» **Required action 1**: Can you condense the paragraph in the research overview that begins "Protein Synthesis. Crystallographic studies" into a short list that keeps its main facts?
» **Required action 2**: Would you repeat word for word everything in the research overview from "Research in the" down to "and molecular biology."?
» **Required action 3**: According to the research overview, what did the discovery of the RNA self-splicing group I intron first demonstrate?
### Passage for review ###
Research in the Strobel laboratory focuses on biologically critical reactions catalyzed by RNA. Currently, the primary focus is on two systems: RNA splicing and ribosomal peptide bond formation. We utilize a multidisciplinary approach to these two ribozymes, including biochemistry, organic synthesis, enzyme kinetics, X-ray crystallography, and molecular biology.

Intron Splicing. The discovery of the RNA self-splicing group I intron provided the first demonstration that not all enzymes are proteins. We recently reported the X-ray crystal structure of a group I intron splicing intermediate trapped in the pre-exon ligation state [P.L. Adams et al. Nature 430, 45-50 (2004)]. The structure reveals how the intron uses unprecedented RNA motifs to select the 5'- and 3'-splice sites, and how it coordinates metal ions to promote the chemical reaction. This is the first splicing complex of any kind to include a complete intron, both exons and an organized active site occupied with metal ions. The exon ligation is chemically equivalent for pre-mRNA splicing by the spliceosome. As a result, the chemical themes of splice site selection, exon alignment, and catalytic metal ion positioning, which are manifest in this splicing intermediate complex, are likely to find parallels in pre-mRNA splicing. We are now undertaking several additional structural and biochemical studies to characterize the entire RNA splicing pathway. The overriding goals of these studies are to: (i) understand the mechanism of RNA splicing, (ii) explain how RNA tertiary structure is formed and active sites created in the absence of proteins, (iii) reveal how metal ions contribute to RNA catalysis, and (iv) visualize the nature of the transition state of the phosphoryl transfer reaction promoted during exon ligation.

Protein Synthesis. Crystallographic studies reveal that the ribosomal peptidyl transferase center is composed exclusively of rRNA, i.e., that the ribosome is a ribozyme. We aim to determine how this biologically fundamental reaction is catalyzed. We are taking several approaches to understand this enzyme, including: (i) synthesis and characterization of chiral transition state inhibitors to define the stereochemistry of the peptidyl transferase reaction; (ii) preparation of modified A-site and P-site tRNA substrates to test for substrate assisted catalysis of peptide bond formation by enzyme kinetic analysis; (iii) purification of mutant ribosomes to assess the role of rRNA functional groups; (iv) investigating the reaction transition state by kinetic isotope effect analysis and by determining the Bronsted coefficient for the ester aminolysis reaction.
### Entries shown ###
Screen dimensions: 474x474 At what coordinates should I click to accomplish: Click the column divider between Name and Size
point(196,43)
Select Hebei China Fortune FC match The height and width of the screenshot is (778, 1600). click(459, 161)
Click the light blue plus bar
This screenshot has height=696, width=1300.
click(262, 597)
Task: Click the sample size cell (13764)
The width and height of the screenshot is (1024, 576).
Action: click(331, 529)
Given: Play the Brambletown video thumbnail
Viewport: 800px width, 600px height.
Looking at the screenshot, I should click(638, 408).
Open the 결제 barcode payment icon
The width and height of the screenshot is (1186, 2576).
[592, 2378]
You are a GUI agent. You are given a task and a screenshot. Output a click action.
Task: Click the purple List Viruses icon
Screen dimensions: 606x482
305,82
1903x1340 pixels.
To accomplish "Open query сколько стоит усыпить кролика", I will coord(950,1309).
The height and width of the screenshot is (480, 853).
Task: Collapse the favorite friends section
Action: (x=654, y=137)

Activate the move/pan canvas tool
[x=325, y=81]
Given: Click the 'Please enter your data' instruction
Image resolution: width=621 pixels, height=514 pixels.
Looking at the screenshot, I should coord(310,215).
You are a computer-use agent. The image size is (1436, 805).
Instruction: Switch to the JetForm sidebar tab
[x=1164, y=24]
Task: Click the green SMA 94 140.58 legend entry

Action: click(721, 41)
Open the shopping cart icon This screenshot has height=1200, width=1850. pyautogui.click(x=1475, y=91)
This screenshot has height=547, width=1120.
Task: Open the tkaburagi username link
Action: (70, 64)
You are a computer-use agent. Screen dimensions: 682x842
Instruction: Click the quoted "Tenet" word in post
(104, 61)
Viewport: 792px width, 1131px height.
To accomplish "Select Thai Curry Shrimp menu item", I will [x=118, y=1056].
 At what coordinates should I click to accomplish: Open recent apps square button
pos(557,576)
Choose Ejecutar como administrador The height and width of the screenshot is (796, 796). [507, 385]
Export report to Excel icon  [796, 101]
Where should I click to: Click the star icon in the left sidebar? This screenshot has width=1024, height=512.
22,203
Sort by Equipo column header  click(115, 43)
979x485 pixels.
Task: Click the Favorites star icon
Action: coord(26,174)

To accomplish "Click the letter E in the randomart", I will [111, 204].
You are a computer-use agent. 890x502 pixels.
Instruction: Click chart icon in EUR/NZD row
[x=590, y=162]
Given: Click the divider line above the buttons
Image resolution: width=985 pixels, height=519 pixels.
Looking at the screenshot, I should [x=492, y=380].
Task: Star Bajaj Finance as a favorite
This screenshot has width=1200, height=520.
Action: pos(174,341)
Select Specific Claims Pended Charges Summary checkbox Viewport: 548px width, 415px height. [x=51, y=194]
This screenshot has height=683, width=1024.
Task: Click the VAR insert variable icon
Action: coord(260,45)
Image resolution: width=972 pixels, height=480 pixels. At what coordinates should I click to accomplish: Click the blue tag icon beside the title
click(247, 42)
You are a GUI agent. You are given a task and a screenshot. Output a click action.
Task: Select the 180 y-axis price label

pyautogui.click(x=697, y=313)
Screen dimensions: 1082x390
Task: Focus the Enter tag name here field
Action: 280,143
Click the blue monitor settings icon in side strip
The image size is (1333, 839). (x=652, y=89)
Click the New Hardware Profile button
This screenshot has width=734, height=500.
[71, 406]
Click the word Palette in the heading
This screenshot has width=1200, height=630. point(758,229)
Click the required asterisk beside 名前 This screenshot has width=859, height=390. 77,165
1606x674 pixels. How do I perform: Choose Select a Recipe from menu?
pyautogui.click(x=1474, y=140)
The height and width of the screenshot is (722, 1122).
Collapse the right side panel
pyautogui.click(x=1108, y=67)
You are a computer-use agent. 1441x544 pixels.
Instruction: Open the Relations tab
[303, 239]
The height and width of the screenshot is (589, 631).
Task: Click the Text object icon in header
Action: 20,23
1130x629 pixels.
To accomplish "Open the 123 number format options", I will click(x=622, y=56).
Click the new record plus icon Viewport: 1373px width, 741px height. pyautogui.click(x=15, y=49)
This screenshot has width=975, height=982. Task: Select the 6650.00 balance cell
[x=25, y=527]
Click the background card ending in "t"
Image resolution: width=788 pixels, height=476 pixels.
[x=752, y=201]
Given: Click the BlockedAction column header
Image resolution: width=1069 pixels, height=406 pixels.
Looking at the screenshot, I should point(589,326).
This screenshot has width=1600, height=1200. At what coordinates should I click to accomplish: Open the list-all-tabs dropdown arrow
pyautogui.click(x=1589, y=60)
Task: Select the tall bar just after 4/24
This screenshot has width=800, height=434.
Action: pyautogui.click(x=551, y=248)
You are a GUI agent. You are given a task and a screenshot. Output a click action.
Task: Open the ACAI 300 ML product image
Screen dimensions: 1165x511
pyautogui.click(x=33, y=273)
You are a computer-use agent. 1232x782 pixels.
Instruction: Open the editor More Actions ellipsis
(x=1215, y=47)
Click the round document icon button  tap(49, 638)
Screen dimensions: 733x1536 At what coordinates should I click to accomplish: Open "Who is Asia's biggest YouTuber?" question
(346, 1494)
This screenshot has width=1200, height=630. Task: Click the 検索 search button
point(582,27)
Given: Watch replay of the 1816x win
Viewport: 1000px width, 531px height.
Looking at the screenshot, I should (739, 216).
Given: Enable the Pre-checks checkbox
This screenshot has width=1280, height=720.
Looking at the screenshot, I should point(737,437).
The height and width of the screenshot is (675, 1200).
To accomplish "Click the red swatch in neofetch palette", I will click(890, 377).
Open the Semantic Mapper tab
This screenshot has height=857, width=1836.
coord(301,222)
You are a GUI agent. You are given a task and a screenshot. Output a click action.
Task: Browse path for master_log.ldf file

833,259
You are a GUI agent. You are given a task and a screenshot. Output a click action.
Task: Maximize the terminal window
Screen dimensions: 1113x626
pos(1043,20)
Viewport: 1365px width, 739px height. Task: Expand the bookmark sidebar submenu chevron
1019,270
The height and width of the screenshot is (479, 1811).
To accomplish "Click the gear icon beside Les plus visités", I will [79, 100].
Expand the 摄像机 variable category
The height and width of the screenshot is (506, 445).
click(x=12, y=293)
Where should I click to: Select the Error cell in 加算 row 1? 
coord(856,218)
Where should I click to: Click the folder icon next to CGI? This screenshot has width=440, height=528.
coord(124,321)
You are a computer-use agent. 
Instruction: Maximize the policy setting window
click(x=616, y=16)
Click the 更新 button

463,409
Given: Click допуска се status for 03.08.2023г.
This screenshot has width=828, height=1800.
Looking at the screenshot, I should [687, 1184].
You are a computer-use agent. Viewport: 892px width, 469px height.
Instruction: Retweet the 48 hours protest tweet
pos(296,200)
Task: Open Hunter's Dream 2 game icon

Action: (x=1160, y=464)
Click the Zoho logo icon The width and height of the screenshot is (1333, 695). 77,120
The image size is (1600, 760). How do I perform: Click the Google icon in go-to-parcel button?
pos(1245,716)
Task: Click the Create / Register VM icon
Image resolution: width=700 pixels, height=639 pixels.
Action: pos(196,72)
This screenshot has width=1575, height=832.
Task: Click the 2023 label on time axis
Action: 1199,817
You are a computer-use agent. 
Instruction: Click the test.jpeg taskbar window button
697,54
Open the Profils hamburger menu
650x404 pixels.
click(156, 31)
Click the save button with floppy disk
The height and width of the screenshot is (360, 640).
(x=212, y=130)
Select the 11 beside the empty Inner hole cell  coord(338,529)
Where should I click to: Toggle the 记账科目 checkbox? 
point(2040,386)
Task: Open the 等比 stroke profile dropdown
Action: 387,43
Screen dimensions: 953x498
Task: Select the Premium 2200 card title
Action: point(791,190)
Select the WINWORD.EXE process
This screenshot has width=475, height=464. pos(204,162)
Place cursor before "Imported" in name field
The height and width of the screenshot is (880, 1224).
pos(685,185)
###
» **Your response 1**:
- Crystallographic studies show that the ribosomal peptidyl transferase center is made only of rRNA, so the ribosome is a ribozyme.
- The aim is to determine how this fundamental reaction is catalyzed.
- Approaches:
  - Synthesizing and characterizing chiral transition state inhibitors to define the reaction's stereochemistry
  - Preparing modified A-site and P-site tRNA substrates to test, by enzyme kinetic analysis, for substrate-assisted catalysis of peptide bond formation
  - Purifying mutant ribosomes to assess the role of rRNA functional groups
  - Investigating the reaction transition state through kinetic isotope effect analysis and by determining the Bronsted coefficient for the ester aminolysis reaction

» **Your response 2**:
Research in the Strobel laboratory focuses on biologically critical reactions catalyzed by RNA. Currently, the primary focus is on two systems: RNA splicing and ribosomal peptide bond formation. We utilize a multidisciplinary approach to these two ribozymes, including biochemistry, organic synthesis, enzyme kinetics, X-ray crystallography, and molecular biology.

» **Your response 3**: It showed that not all enzymes are proteins.